The ENS works through an Ethereum smart contract to allow human readable domains to get converted into an Ethereum address. You just make a request to the smart contract to create a new domain, and now it's yours. You make another request to the smart contract to set a resolver for that domain, then you make a resolver smart contract that converts domains to Ethereum addresses, which are used instead of IP addresses.

Ignoring all of the environmental, economic, and legal concerns with blockchains, there are still a few computational problems with this system. Firstly, blockchains are incredibly unwieldly. The ENS doesn't actually have a method to do a resolve. You can transfer a domain, you can set various factors related to a domain, but you can't actually do a resolve. Instead, you just look at all the times that a variable was set and figure it out yourself. This makes sense as repeatedly executing a smart contract is incredibly wasteful and expensive, but it also means that you have to go through a decent chunk of the Ethereum blockchain for every single ENS resolve. This means that while a DNS resolve takes just a few dozen milliseconds, an ENS resolve takes several minutes and is very expensive. With something as ubiquitous as domain names, any solution trying to replace the DNS better be at least as fast.
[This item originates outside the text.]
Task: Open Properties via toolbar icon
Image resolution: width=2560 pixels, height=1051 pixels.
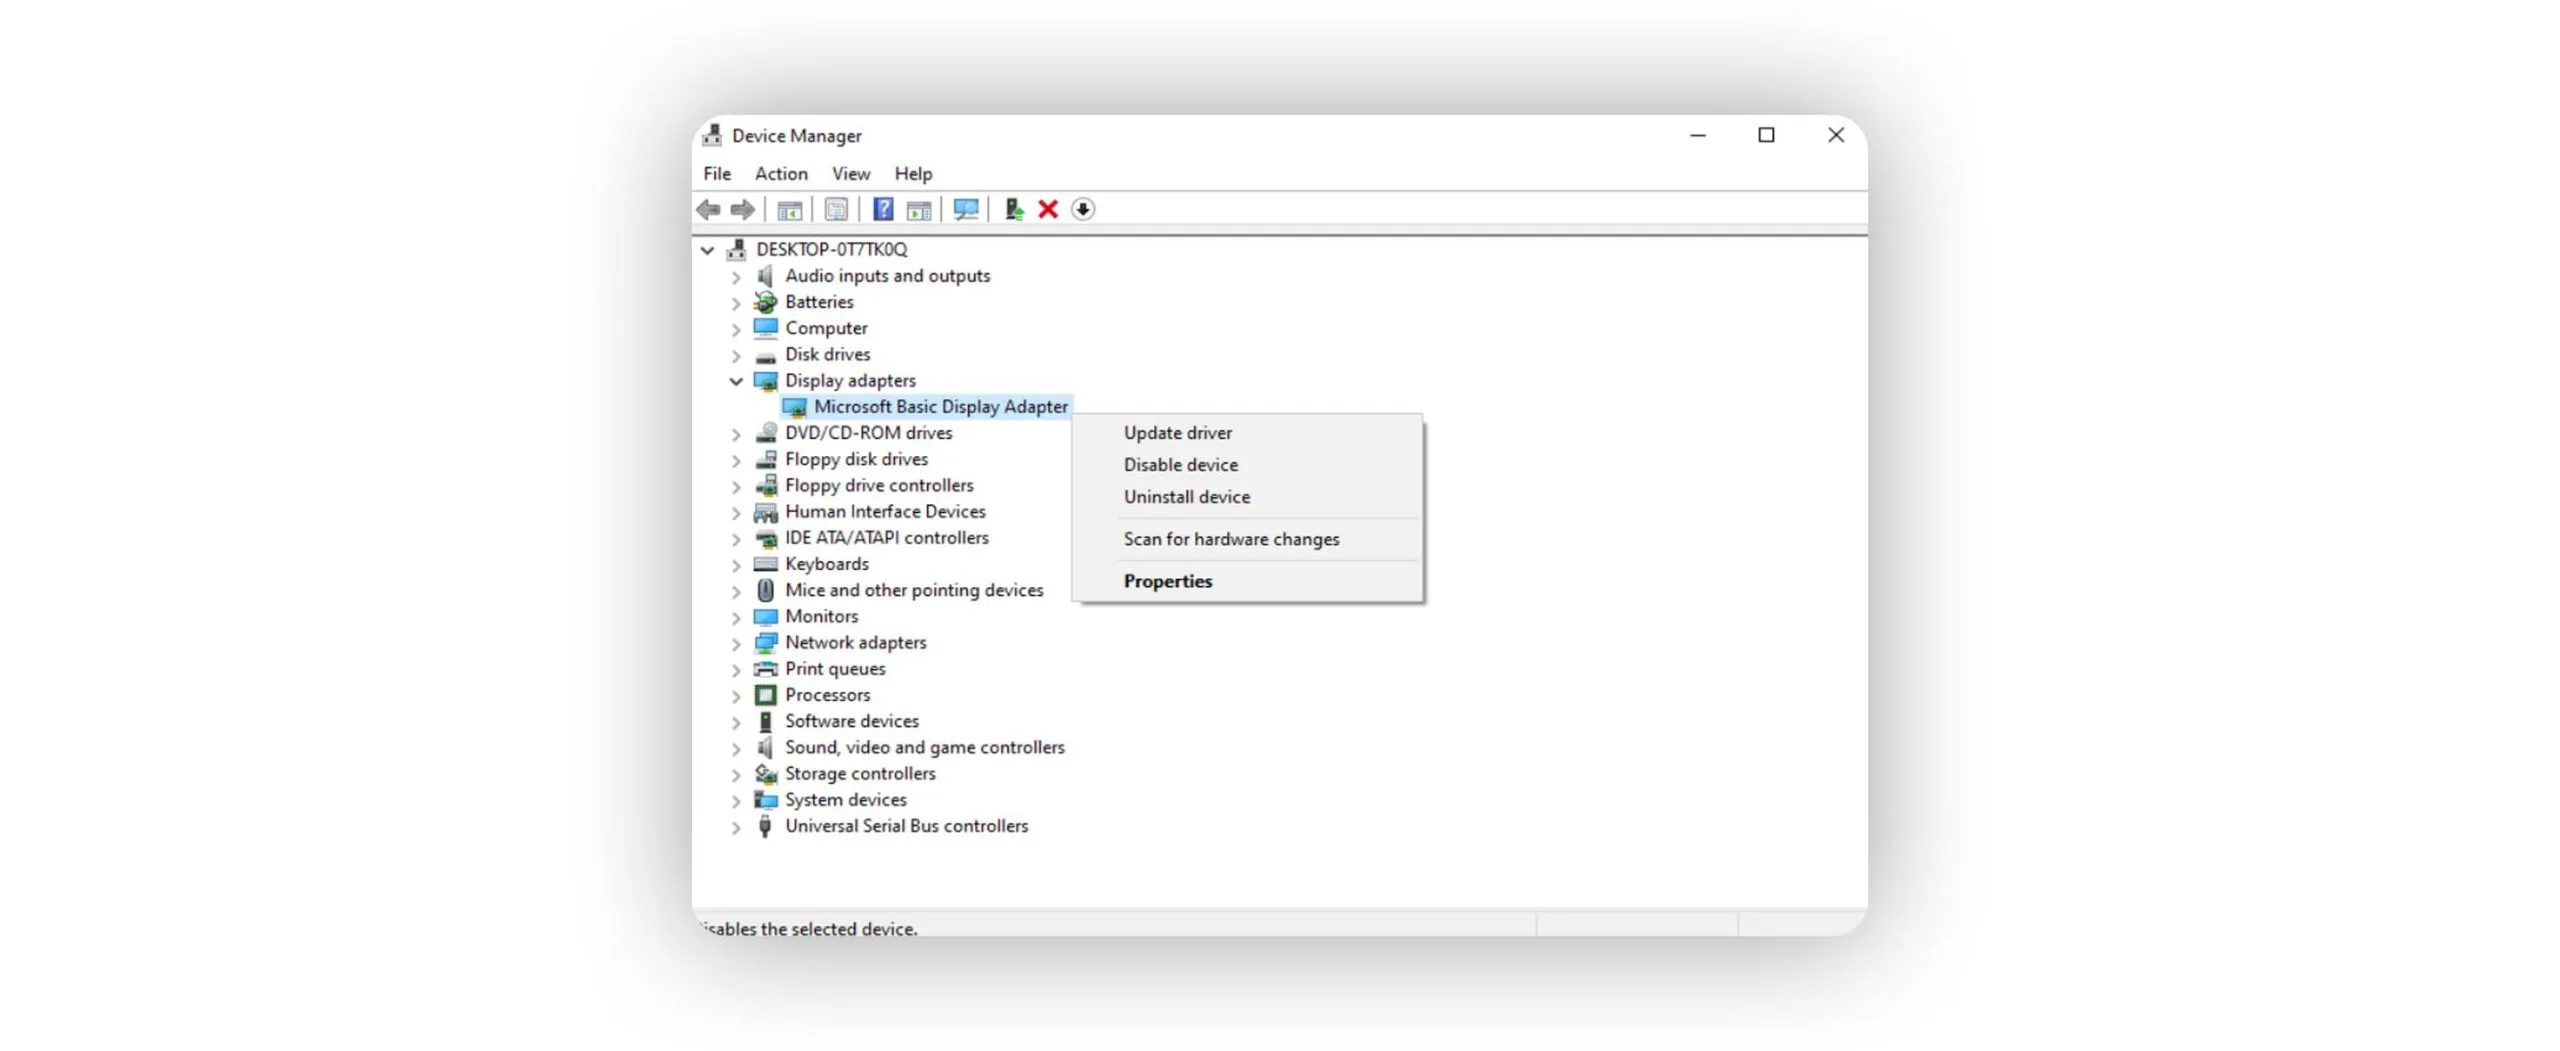Action: pyautogui.click(x=836, y=209)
There is one solution to the fact that the ENS is incredibly slow, you could cache every single ENS lookup. This would be an incredibly time-consuming and resource intensive process, so it would probably be outsourced to a few companies, and we've just reinvented the DNS. The fact is that blockchains are just too unwieldy to avoid centralization. This is the reason why NFTs can effectively disappear if an NFT marketplace decides that it breaks their terms of conditions.

The second problem with the ENS is that it's still not free from the ICANN. How do you actually receive the Ethereum blockchain to do an ENS resolve? The math behind blockchains allow you to verify that a blockchain is correct if you have it, but how do you actually receive it? You could receive several hard drives through the postal service, but in all likelihood you're just going to use the internet. Even if you didn't do a single DNS resolve and used raw IP addresses to get the blockchain, a procedure which is incredibly difficult without any centralization, you'd still have to use an IP address, and IP addresses are allocated by the Internet Assigned Numbers Authority (IANA), which is controlled by the ICANN. In order to get rid of ICANN, you'd have to restructure the fundamental foundations of the internet. Every single Windows 98 machine still running a hospital for some reason, every single web server written from scratch, every single website that's been using the same tech stack for 30 years, they'd all have to be updated to use some new hypothetical cryptographically secure protocol which would almost definitely be more computationally expensive by several orders of magnitude.

The fact is that there's an inverse relationship between centralization and cost, and for things as important and ubiquitous as the internet, not only is it worth it to do some centralization, it's inevitable. Once the numbers are allocated, the process of actually connecting to a server is theoretically decentralized such that I could get thousands of miles of cable and connect my computer to thousands of other people's computers, but because that's so incredibly impractical for the average user everybody just centralizes that job into internet service providers. Theoretically, every tech company could build their own servers and host them on site, but that's so difficult to get right and so expensive to get wrong that everybody just centralizes their web hosting to Amazon, Google, or Microsoft. Theoretically, anybody could create their own Distributed Denial of Service (DDoS) protection, but this is such an expensive task that everybody just centralizes their DDoS protection to Cloudflare. The advantages of economies of scale make it cheaper to centralize than to decentralize, and that's not necessarily a bad thing.

In conclusion, the costs of decentralization almost always outweigh its benefits simply due to the removal of economies of scale, and any attempt to decentralize will be halted by its extreme costs.